How to make our user defined classes as immutable?

  • To make a class immutable we must restrict changing the state of the class object by any means. This in turn means avoiding an assignment to a variable. We can achieve this through a final modifier.
  • To further restrict the access we can use a private access modifier. Above do not provide any method where we modify the instance variables.
    Example One:

    class ImmutableCart {

                      private final List items;

                      public ImmutableCart(List items) {

                                 this.items = Collections.unmodifiableList(new ArrayList(items));

                     }

                     public List getItems() {

                              return items;

                     }

                    public int total() {     / return sum of the prices /         }

                    }
    Example Two:
    /This code demonstrates the way to make a class immutable/

    // The immutable class which is made final

    final class MyImmutableClass

    {

    // instance var are made private & final to restrict the access

    private final int idx;

    private final double val;

    // Constructor where we can provide the constant value

    public MyImmutableClass(int index,double value)

    {

    idx = index;

    val = value;

    }

    // provide only methods which return the instance var & not change the values

    public int getIdx()

    {

    return idx;

    }

    public double getVal ()

    {

    return val;

    }

    }
    // class TestImmutable

    public class TestImmutable

    {

    public static void main(String[] args)

    {

    MyImmutableClass obj1 = new MyImmutableClass(3,5);

    System.out.println(obj1.getIdx());

    System.out.println(obj1.getVal ());

    // there is no way to change the values of index & value-

    // no method to call besides getXX, no subclassing, no public access to var -> Immutable

    }

    }
    Pro/Con of making an object immutable
    Immutable objects are often useful because some costly operations for copying and comparing can be omitted, simplifying the program code and speeding execution.
    However, making an object immutable is usually inappropriate if the object contains a large amount of changeable data.
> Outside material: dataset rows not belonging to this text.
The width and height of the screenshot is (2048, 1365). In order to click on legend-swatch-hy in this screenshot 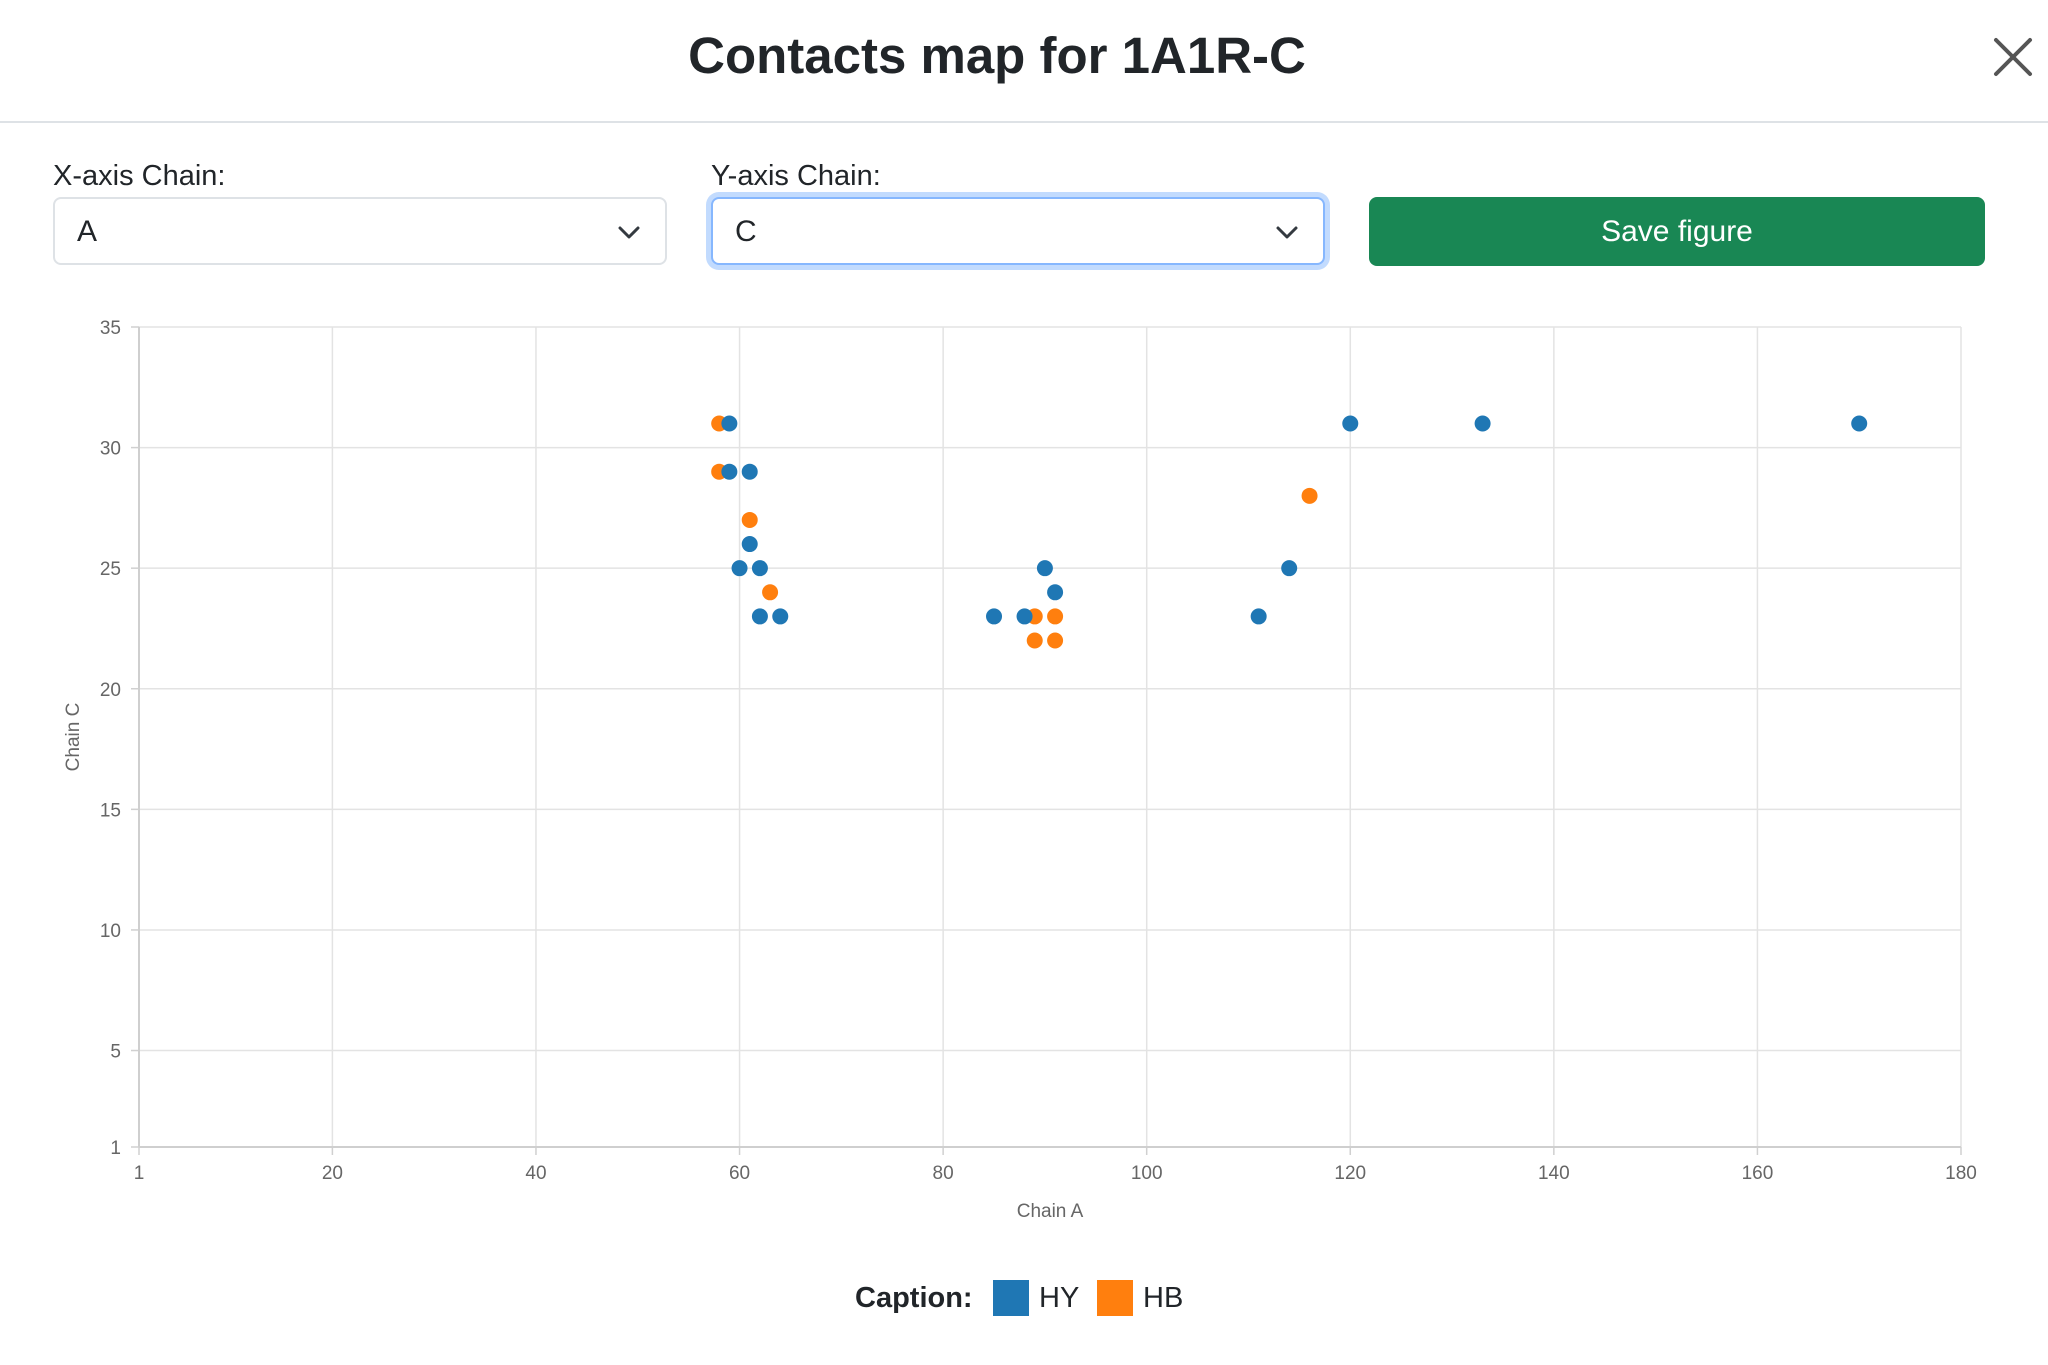, I will do `click(1011, 1298)`.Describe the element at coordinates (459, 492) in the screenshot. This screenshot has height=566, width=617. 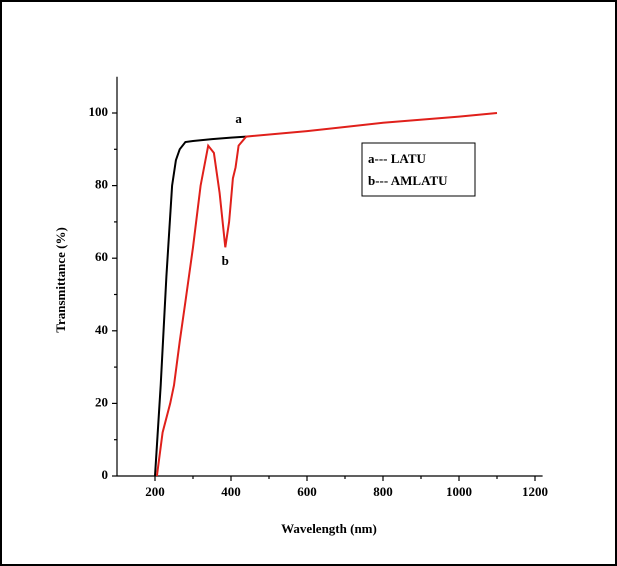
I see `x-tick-label: 1000` at that location.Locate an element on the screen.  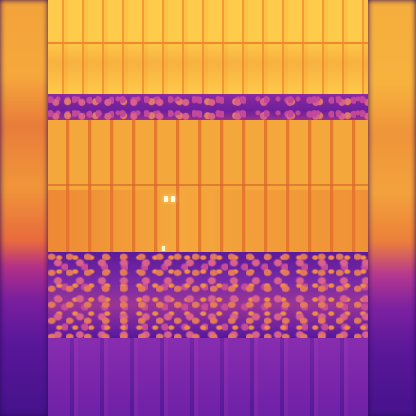
upper-panel-shade is located at coordinates (208, 68).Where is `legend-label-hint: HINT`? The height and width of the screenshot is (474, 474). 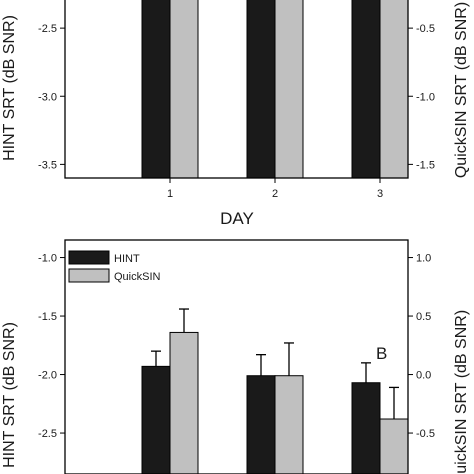
legend-label-hint: HINT is located at coordinates (127, 259).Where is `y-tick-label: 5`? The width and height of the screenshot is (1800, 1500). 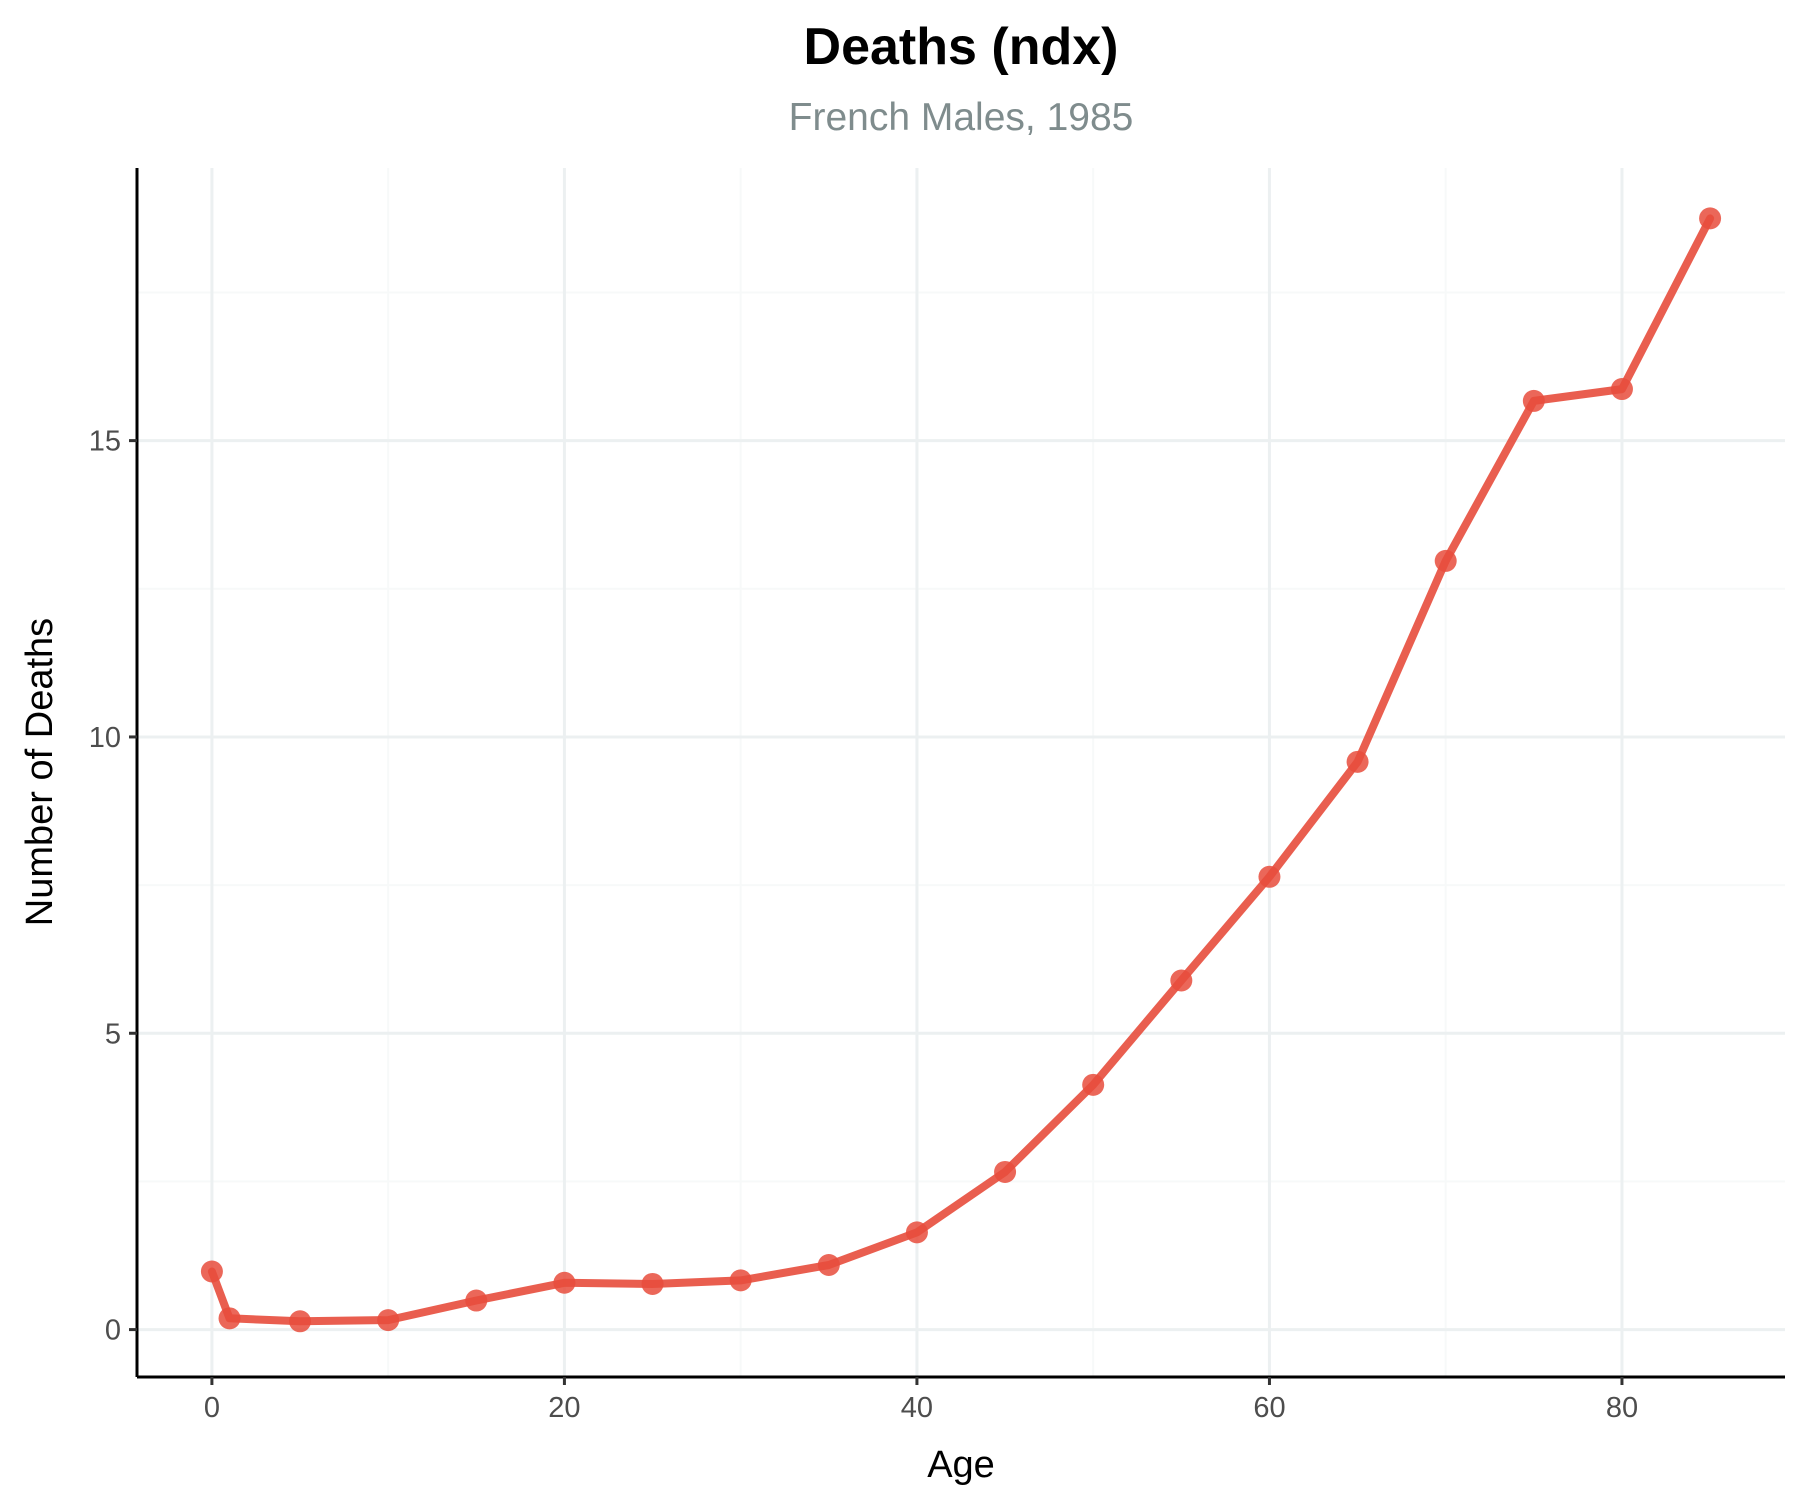 y-tick-label: 5 is located at coordinates (113, 1034).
Because of this, many languages allow for both immutable and mutable objects.
    Additionally, all of the primitive wrapper classes in Java are immutable.
    Copy-on-write
    A technique which blends the advantages of mutable and immutable objects, and is supported directly in almost all modern hardware, is copy-on-write (COW). Using this technique, when a user asks the system to copy an object, it will instead merely create a new reference which still points to the same object. As soon as a user modifies the object through a particular reference, the system makes a real copy and sets the reference to refer to the new copy. The other users are unaffected, because they still refer to the original object. Therefore, under COW, all users appear to have a mutable version of their objects, although in the case that users do not modify their objects, the space-saving and speed advantages of immutable objects are preserved. Copy-on-write is popular in virtual memory systems because it allows them to save memory space while still correctly handling anything an application program might do.